PengNi commented 1 year ago

Hi @dnalinkbi , how do you get the hifi_reads.bam file? Are there kinetics signals for the reads in the hifi.bam?

dnalinkbi commented 1 year ago

The hifi reads.bam file is pacbio (Revio) raw data. The original name was 'm84065_230512_023251_s1.hifi_reads.default.bam'. An aligned bam file was obtained through ccsmeth align_hifi, and ccsmeth call_mods was executed with the aligned bam file. Do we need a separate experimental method for modification call?

PengNi commented 1 year ago

The default Revio hifi.bam may have no kinetics signals (which are fi, fp, ri, rp, fn, rn tags in each segment in the bam file). Without kinetics signals, the reads cannot be processed by ccsmeth for methylation calling.

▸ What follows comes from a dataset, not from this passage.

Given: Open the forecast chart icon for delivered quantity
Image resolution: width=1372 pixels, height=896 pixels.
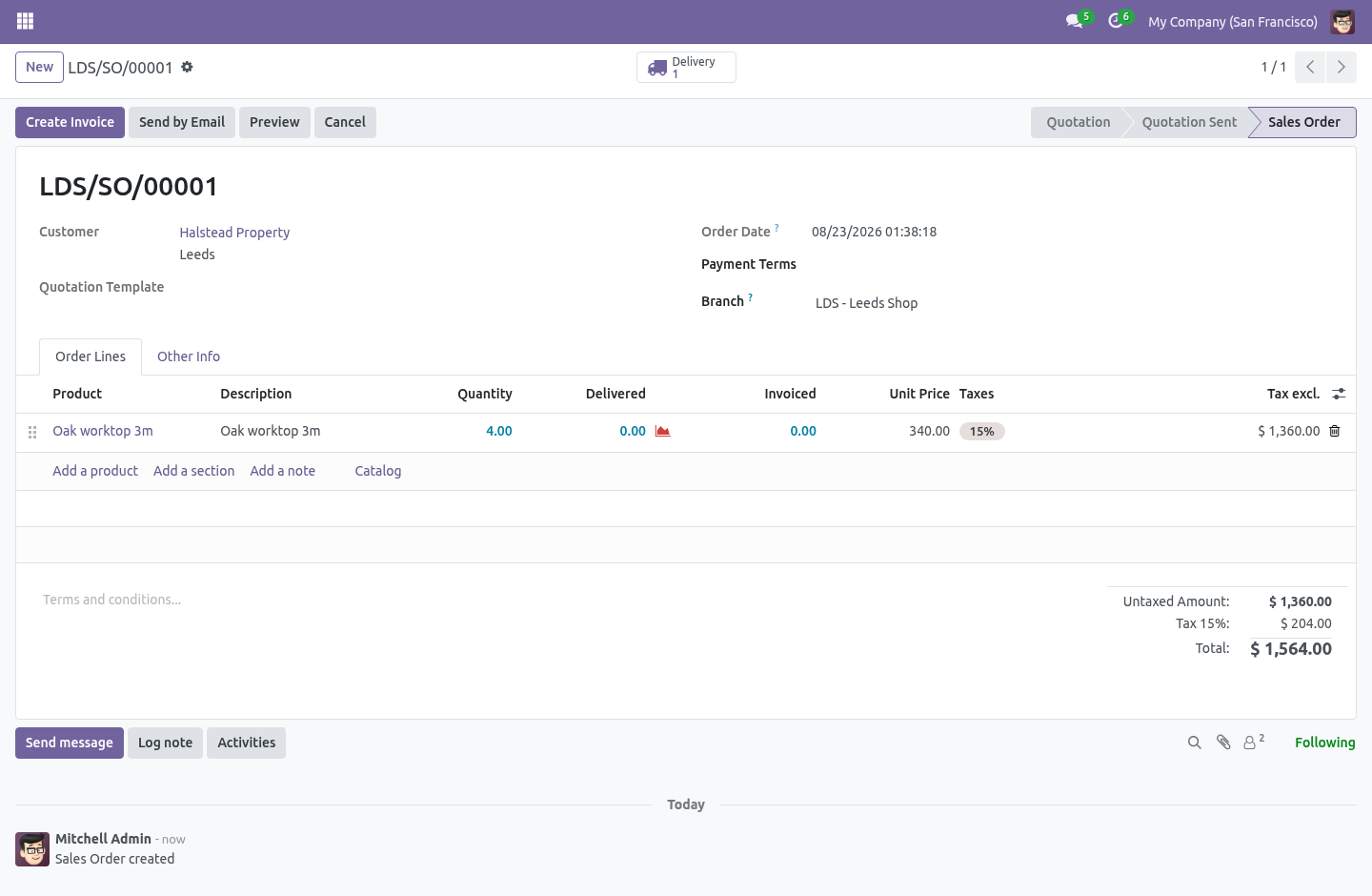Looking at the screenshot, I should (x=662, y=431).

However, there may be MM, ML tags in the hifi.bam file, which are the results of the PacBio official methylation caller primrose.

dnalinkbi commented 1 year ago

Thank you for quick response. What we're trying to do now is to find out how much better using 'ccsmeth' than 'primrose'.

We need to use subreads.bam to get the kinetics signal (fi, fp, ri, rp, fn, rn tags in each segment of the bam file). Am i right?